Dataset records |
# # # # #
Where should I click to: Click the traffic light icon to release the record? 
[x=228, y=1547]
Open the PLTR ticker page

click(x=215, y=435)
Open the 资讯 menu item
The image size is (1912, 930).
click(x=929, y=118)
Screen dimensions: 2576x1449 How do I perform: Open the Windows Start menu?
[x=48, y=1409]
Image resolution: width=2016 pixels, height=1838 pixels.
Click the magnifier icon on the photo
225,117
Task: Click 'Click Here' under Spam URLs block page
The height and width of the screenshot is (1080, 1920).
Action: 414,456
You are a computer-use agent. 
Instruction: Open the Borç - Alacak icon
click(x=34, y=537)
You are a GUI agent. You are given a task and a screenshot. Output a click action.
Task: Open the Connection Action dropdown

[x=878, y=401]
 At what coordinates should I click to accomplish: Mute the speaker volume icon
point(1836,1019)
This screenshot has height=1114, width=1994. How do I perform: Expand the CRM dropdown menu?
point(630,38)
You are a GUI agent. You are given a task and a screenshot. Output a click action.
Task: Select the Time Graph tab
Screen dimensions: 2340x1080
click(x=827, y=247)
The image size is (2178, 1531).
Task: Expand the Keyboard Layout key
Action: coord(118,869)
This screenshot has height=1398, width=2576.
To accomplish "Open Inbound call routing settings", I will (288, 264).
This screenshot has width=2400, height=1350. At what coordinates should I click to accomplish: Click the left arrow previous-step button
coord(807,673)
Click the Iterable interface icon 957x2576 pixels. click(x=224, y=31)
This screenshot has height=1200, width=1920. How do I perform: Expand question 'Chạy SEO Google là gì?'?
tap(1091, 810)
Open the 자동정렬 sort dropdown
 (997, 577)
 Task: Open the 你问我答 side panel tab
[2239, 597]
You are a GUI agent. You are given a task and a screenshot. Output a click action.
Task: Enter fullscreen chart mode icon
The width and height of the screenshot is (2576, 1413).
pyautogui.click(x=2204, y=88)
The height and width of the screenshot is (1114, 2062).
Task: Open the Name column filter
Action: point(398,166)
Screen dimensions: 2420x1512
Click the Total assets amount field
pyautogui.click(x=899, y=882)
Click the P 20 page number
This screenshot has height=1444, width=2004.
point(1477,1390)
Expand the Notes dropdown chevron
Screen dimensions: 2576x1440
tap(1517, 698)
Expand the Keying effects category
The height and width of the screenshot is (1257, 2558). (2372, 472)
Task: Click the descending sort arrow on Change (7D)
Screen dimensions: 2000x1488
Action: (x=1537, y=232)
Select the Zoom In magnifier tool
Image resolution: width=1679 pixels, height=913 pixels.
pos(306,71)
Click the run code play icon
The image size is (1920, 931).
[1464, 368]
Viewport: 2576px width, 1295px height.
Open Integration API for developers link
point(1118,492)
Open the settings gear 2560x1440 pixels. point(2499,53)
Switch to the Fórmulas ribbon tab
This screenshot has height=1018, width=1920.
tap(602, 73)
# # # # #
Task prompt | Once more, write out the entries exactly as they were written.

Task answer |
Where should I click to: Click the traffic light icon to release the record? 
[x=228, y=1547]
Open the PLTR ticker page

click(x=215, y=435)
Open the 资讯 menu item
The image size is (1912, 930).
click(x=929, y=118)
Screen dimensions: 2576x1449 How do I perform: Open the Windows Start menu?
[x=48, y=1409]
Image resolution: width=2016 pixels, height=1838 pixels.
Click the magnifier icon on the photo
225,117
Task: Click 'Click Here' under Spam URLs block page
The height and width of the screenshot is (1080, 1920).
Action: 414,456
You are a computer-use agent. 
Instruction: Open the Borç - Alacak icon
click(x=34, y=537)
You are a GUI agent. You are given a task and a screenshot. Output a click action.
Task: Open the Connection Action dropdown

[x=878, y=401]
 At what coordinates should I click to accomplish: Mute the speaker volume icon
point(1836,1019)
This screenshot has height=1114, width=1994. How do I perform: Expand the CRM dropdown menu?
point(630,38)
You are a GUI agent. You are given a task and a screenshot. Output a click action.
Task: Select the Time Graph tab
Screen dimensions: 2340x1080
click(x=827, y=247)
The image size is (2178, 1531).
Task: Expand the Keyboard Layout key
Action: coord(118,869)
This screenshot has height=1398, width=2576.
To accomplish "Open Inbound call routing settings", I will (288, 264).
This screenshot has width=2400, height=1350. At what coordinates should I click to accomplish: Click the left arrow previous-step button
coord(807,673)
Click the Iterable interface icon 957x2576 pixels. click(x=224, y=31)
This screenshot has height=1200, width=1920. How do I perform: Expand question 'Chạy SEO Google là gì?'?
tap(1091, 810)
Open the 자동정렬 sort dropdown
 (997, 577)
 Task: Open the 你问我答 side panel tab
[2239, 597]
You are a GUI agent. You are given a task and a screenshot. Output a click action.
Task: Enter fullscreen chart mode icon
The width and height of the screenshot is (2576, 1413).
pyautogui.click(x=2204, y=88)
The height and width of the screenshot is (1114, 2062).
Task: Open the Name column filter
Action: point(398,166)
Screen dimensions: 2420x1512
Click the Total assets amount field
pyautogui.click(x=899, y=882)
Click the P 20 page number
This screenshot has height=1444, width=2004.
point(1477,1390)
Expand the Notes dropdown chevron
Screen dimensions: 2576x1440
tap(1517, 698)
Expand the Keying effects category
The height and width of the screenshot is (1257, 2558). (2372, 472)
Task: Click the descending sort arrow on Change (7D)
Screen dimensions: 2000x1488
Action: (x=1537, y=232)
Select the Zoom In magnifier tool
Image resolution: width=1679 pixels, height=913 pixels.
pos(306,71)
Click the run code play icon
The image size is (1920, 931).
[1464, 368]
Viewport: 2576px width, 1295px height.
Open Integration API for developers link
point(1118,492)
Open the settings gear 2560x1440 pixels. point(2499,53)
Switch to the Fórmulas ribbon tab
This screenshot has height=1018, width=1920.
tap(602, 73)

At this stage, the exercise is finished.